WP Transients must be used responsibly
We ran into an interesting issue with WooCommerce at work. First, here is the subject of the support request we got from our hosting provider:
The site is generating ~150MB/sec of transaction logs, filling 500GB of diskspace
Holy. Shit. A WordPress site should not be generating that much data. 150MB per second? Wow.
How? Why?
The simple explanation is that there is a bottleneck in WooCommerce with the filtered layer nav query objects using single transient record.
// We have a query - let's see if cached results of this query already exist.
$query_hash = md5( $query );
$cached_counts = (array) get_transient( 'wc_layered_nav_counts' );
if ( ! isset( $cached_counts[ $query_hash ] ) ) {
$results = $wpdb->get_results( $query, ARRAY_A );
$counts = array_map( 'absint', wp_list_pluck( $results, 'term_count', 'term_count_id' ) );
$cached_counts[ $query_hash ] = $counts;
set_transient( 'wc_layered_nav_counts', $cached_counts, DAY_IN_SECONDS );
}
What is happening here is that a sql query based on the currently selected filters is hashed and shoved into an array that is saved to a single transient record. This means that every single interaction with the filters requires a read and possible write to a single transient record. A site with any sort of traffic and let's say 9 filter widgets (with around 50 total options) will potentially generate a huge amount of unique queries. It is no wonder why we are pushing 150MB/s.
Our quick, temporary, patch was to simply remove the transient.
// We have a query - let's see if cached results of this query already exist.
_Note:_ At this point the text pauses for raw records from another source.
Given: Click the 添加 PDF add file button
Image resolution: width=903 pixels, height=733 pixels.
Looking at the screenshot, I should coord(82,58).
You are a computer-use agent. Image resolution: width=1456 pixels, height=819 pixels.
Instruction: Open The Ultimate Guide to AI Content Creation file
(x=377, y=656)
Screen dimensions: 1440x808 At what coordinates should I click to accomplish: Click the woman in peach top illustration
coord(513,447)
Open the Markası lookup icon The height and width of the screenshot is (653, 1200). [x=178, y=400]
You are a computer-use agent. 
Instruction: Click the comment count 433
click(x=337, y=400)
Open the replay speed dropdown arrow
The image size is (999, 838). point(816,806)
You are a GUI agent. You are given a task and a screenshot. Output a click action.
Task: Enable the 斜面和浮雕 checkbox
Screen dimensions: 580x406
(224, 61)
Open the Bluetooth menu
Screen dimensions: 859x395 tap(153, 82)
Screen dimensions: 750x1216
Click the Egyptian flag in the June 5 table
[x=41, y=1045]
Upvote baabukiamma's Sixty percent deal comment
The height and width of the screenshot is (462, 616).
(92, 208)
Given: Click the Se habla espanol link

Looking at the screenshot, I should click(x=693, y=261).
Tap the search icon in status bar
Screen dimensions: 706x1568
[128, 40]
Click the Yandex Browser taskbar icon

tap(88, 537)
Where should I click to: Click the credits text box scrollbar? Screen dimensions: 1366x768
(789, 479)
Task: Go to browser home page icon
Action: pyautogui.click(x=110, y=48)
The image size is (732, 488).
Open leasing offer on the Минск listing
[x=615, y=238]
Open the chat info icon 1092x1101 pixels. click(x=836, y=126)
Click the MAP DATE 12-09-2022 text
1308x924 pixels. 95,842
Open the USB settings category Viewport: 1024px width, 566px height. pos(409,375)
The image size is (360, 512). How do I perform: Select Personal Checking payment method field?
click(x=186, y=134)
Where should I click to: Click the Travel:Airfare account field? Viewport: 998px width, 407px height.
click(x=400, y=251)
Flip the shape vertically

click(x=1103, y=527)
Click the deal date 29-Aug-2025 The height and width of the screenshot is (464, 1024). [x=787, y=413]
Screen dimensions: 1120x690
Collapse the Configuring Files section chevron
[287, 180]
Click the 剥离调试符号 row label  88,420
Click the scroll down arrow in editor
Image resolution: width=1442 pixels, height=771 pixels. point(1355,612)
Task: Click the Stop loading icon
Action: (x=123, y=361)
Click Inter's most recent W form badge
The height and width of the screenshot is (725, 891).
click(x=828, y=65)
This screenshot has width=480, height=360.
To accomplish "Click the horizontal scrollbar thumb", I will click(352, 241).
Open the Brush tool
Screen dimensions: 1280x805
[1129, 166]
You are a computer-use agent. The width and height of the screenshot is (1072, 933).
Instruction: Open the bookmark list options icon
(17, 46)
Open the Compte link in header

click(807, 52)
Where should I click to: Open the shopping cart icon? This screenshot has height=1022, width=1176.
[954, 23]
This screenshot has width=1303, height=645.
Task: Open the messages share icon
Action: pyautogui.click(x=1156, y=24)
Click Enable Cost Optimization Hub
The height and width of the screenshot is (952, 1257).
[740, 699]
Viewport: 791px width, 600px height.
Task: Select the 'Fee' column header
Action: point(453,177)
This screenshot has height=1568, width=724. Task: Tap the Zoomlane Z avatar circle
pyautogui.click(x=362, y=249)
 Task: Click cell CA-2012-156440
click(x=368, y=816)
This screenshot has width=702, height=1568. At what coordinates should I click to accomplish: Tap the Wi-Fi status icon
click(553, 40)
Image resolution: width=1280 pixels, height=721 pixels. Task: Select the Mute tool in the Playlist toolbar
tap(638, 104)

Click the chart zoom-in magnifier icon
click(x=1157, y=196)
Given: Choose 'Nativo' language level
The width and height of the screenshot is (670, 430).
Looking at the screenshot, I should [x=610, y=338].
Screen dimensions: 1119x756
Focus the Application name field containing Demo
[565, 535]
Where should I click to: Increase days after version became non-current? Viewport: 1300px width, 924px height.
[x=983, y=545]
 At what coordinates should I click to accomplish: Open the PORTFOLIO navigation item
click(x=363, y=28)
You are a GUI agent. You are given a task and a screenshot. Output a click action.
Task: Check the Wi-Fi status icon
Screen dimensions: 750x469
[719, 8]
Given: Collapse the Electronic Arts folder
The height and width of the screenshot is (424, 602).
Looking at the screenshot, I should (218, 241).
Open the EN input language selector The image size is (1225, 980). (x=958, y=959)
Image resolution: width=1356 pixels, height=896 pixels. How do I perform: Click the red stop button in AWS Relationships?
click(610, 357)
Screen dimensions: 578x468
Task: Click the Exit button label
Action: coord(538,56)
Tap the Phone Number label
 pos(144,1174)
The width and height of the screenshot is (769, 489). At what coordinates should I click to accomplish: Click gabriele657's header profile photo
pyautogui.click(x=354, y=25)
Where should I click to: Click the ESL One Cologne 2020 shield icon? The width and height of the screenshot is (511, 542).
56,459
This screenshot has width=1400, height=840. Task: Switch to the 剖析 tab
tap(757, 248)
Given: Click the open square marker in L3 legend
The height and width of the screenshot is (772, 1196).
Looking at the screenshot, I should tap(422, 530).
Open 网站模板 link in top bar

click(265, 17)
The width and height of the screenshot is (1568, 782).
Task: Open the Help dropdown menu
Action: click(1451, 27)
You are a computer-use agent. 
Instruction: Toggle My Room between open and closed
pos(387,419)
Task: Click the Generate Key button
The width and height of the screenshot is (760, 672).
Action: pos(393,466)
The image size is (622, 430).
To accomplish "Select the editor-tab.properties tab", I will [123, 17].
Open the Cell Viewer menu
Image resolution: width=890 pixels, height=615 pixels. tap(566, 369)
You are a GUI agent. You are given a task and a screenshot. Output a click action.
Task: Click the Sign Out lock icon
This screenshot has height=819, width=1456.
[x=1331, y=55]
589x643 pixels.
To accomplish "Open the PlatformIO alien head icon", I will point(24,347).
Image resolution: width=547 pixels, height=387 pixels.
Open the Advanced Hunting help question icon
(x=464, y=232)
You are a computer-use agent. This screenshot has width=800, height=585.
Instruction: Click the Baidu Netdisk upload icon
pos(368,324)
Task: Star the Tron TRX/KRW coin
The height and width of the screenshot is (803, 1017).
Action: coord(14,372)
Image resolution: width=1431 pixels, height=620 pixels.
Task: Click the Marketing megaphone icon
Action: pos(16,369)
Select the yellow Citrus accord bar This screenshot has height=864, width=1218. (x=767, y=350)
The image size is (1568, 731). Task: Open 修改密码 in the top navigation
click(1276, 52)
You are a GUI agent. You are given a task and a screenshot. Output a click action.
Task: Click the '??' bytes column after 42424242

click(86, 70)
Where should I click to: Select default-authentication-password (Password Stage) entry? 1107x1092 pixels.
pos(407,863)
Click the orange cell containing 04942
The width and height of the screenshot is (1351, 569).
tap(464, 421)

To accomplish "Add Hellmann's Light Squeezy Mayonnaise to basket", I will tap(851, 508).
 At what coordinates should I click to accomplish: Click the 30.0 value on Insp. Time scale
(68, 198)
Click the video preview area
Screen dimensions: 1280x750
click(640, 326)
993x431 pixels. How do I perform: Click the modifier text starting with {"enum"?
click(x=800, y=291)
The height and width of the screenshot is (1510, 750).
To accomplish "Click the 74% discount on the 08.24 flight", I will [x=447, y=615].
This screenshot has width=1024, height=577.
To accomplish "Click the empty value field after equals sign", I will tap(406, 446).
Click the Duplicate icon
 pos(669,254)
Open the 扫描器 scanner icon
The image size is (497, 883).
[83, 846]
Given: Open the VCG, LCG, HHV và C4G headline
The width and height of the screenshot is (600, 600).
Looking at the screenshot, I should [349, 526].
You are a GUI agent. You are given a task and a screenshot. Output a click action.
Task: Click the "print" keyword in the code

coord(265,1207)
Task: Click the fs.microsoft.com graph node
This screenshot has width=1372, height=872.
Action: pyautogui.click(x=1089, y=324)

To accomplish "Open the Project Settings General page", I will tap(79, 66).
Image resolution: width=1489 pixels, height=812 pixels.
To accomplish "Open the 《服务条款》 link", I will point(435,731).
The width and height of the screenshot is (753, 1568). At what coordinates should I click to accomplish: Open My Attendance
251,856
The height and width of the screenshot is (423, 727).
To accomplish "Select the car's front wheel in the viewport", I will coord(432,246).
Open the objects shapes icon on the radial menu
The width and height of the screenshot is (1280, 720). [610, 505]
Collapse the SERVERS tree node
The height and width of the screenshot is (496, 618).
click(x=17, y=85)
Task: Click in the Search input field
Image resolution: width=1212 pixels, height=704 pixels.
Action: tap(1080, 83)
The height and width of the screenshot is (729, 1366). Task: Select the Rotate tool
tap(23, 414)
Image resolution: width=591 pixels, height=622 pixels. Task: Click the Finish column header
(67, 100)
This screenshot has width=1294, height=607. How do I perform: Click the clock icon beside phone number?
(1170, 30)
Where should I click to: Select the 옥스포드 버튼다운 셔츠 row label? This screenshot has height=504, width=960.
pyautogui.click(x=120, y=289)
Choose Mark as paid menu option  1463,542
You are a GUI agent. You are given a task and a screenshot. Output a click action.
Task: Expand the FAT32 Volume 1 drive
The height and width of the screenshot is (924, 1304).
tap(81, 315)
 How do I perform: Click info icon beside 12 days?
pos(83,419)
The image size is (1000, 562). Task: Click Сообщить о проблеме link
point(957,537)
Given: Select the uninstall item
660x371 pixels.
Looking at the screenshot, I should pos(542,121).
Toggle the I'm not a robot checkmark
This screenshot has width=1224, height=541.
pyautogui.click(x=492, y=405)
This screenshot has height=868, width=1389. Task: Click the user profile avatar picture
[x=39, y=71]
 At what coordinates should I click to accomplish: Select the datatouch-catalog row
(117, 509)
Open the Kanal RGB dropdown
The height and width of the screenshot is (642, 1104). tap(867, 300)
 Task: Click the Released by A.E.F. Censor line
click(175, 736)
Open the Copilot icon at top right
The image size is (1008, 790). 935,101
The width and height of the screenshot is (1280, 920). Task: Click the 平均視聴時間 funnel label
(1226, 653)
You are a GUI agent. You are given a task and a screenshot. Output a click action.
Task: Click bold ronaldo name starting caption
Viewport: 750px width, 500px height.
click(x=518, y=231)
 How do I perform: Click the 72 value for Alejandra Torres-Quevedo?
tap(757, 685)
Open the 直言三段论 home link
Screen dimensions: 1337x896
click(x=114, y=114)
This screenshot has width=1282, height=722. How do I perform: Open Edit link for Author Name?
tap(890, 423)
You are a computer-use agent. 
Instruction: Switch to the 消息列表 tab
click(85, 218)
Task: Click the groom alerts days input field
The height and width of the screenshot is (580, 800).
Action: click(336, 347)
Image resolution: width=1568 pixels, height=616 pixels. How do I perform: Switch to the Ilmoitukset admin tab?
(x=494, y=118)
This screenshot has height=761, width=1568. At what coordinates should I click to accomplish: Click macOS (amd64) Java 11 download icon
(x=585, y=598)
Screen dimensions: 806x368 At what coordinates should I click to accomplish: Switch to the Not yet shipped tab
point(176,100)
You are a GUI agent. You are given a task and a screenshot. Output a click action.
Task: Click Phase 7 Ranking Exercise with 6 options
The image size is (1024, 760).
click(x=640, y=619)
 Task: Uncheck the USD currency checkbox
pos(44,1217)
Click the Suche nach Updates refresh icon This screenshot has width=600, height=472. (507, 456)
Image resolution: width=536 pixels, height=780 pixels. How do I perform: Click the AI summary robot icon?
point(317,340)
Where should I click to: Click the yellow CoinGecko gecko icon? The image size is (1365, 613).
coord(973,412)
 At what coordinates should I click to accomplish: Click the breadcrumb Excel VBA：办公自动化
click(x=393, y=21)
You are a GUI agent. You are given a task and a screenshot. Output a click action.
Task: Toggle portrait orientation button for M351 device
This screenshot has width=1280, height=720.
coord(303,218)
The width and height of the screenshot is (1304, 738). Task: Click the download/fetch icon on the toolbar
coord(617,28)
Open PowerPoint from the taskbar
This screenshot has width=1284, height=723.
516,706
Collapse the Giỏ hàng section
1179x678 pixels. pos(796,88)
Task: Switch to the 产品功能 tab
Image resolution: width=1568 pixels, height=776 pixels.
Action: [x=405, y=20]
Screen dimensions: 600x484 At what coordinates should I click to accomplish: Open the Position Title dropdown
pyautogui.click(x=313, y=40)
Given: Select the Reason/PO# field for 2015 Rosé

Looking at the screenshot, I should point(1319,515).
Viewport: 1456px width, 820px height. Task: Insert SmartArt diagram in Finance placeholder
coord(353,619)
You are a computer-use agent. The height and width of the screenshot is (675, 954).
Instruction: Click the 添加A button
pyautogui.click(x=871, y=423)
$query_hash = md5( $query );
$cached_counts = array();
$results = $wpdb->get_results( $query, ARRAY_A );
$counts = array_map( 'absint', wp_list_pluck( $results, 'term_count', 'term_count_id' ) );
$cached_counts[ $query_hash ] = $counts;
You can see the massive improvement in performance after removing the transients. We applied the patch around 9:47 am.
Object caching would probably help. I was surprised at how much of an improvement we saw by simply removing the transient.
I think a good solution here would be to use unique transients for each hashed query, and not a single transient for EVERY hashed query. It would work find on small WP installs and would scale.
I will try it out and see what we get and if the results are good I will submit a PR to the woocommerce devs.
update:
I said we should use transients responsibly. In this case, I would be creating potentially 15k additional (tiny) transient records. Is that more responsible than 1 massive 1mb transient?
WooCommerce devs has asked that I run some performance tests. Going to do so and report back!
update 2:
Not having any transients at all is better at scale in our case since the SQL query that is executed is not that heavy and we have some decent page caching via varnish. Also our MySQL server is well tuned. Every single request to a page with the layered nav will make N requests for the transient data. If data has to be written, that is N updates per request. This single record becomes a bottleneck as the field is locked while it is being written to. Redis or Memcache would be a a better solution. WP Transients are just bad on their own.
update 3:
I've been able to work with WooCommerce developers and I got a PR approved and merged into WooCommerce core!